## Фрагмент страницы

_ _ _ _

Эта идея — создания единой правой партии — родилась у Арика во время просиживания пасторальными июньскими вечерами на кухне фермы «Шикмим» и вскоре целиком захватила его. Сложность ее реализации заключалась прежде всего в том, что все лидеры правых партий ненавидели друг друга смертельной ненавистью — пожалуй, даже куда большей, чем своих оппонентов-социалистов. Политические счеты в их взаимоотношениях накладывались на личные, все это умножалось на огромные амбиции. В результате было трудно представить, что, к примеру, лидер ГАХАЛа Менахем Бегин сядет за один стол со своим бывшим другом, а ныне непримиримым врагом лидером «Свободного центра» Шмуэлем Тамиром — эти двое уже издали шарахались друг от друга, избегая даже случайной встречи.
Арик понимал: приди он со своей идеей об объединении к лидеру любой правой партии, тот над ним просто посмеется. Более того: если он даже осторожно выдвинет эту идею в политических кулуарах, то те же Бегин и Тамир сделают все, чтобы зарубить ее на корню, прежде, чем она станет достоянием широкой публики. А значит, у него не оставалось никакого другого выхода, как сначала самому выйти к этой широкой публике, познакомить со своей идеей народ и таким образом поставить политиков перед фактом ее существования. В этом случае, предполагал (и правильно предполагал) Шарон, ни один из правых политиков не захочет публично выступить в роли противника единства. Они невольно втянутся в навязанный им бой, а дальше нужно будет действовать по ситуации.

_ _ _ _

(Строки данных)
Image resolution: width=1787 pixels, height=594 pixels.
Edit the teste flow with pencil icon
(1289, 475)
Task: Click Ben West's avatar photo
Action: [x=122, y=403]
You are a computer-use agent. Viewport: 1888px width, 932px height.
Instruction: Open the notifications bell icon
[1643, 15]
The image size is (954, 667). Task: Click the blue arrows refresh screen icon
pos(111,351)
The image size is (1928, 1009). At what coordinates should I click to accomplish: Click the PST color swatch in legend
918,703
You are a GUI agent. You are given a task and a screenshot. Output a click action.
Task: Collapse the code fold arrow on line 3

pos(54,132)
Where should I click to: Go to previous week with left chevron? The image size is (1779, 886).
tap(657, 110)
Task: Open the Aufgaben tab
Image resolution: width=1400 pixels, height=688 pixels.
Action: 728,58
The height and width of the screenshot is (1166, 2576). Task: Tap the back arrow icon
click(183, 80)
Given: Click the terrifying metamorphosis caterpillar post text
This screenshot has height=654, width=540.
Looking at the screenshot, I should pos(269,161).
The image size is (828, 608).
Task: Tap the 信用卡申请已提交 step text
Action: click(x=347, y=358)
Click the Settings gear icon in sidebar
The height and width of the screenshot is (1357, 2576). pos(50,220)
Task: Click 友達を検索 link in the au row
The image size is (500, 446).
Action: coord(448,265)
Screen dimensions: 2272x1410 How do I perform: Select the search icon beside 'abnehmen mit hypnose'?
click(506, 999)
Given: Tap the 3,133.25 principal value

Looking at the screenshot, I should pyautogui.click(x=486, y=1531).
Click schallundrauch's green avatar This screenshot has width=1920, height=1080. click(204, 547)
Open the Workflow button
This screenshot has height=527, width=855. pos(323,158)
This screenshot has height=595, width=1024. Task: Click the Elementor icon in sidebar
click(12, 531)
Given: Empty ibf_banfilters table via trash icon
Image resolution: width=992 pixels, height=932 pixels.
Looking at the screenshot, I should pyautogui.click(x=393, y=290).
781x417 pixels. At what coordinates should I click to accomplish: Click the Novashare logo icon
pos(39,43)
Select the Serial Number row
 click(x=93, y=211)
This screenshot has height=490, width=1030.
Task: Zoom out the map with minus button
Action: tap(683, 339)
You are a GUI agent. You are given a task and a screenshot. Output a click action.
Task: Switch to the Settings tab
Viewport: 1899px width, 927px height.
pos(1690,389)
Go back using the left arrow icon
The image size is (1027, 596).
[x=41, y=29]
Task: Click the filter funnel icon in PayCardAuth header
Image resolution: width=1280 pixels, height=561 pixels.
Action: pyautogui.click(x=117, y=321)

_ _ _ _

## Что сделать
Напишите продолжение фрагмента об идее Арика создать единую правую партию, начав сразу после его последнего предложения. Строки здесь не понадобятся.

## Ответ
Придя к этому выводу, Арик начал действовать. Продав две тонны зерна, оставленного на ферме ее прежними хозяевами, он снял 17 июля 1973 года зал в тель-авивском Доме журналистов и сообщил его администрации, что собирается провести пресс-конференцию.
Несмотря на то, что он не разослал сообщения о готовящейся пресс-конференции в газеты, слухи о ней мгновенно распространились по всем редакциям, и в назначенный час в зале буквально яблоку было негде упасть — все хотели знать, что же скажет в предверии выборов генерал, который лишь два дня назад с таким скандалом ушел из армии.
В «Маарахе», естественно, решили, что Арик намерен сообщить на этом брифинге о своем присоединении к одной из правых партий, и поставили на входе в Дом журналистов своих людей. Эти активисты блока «Маарах» вручали каждому входившему в зал копию партбилета Шарона, свидетельствовавшего о его принадлежности к социалистической партии МАПАЙ, к тому времени уже называвшейся просто Рабочей партией — «Авода». С помощью этого нехитрого приема руководство «Маараха» надеялось представить Шарона в качестве беспринципного интригана, с легкостью меняющего свои политические взгляды.
Но Арик умело обратил этот трюк «Аводы» против нее самой.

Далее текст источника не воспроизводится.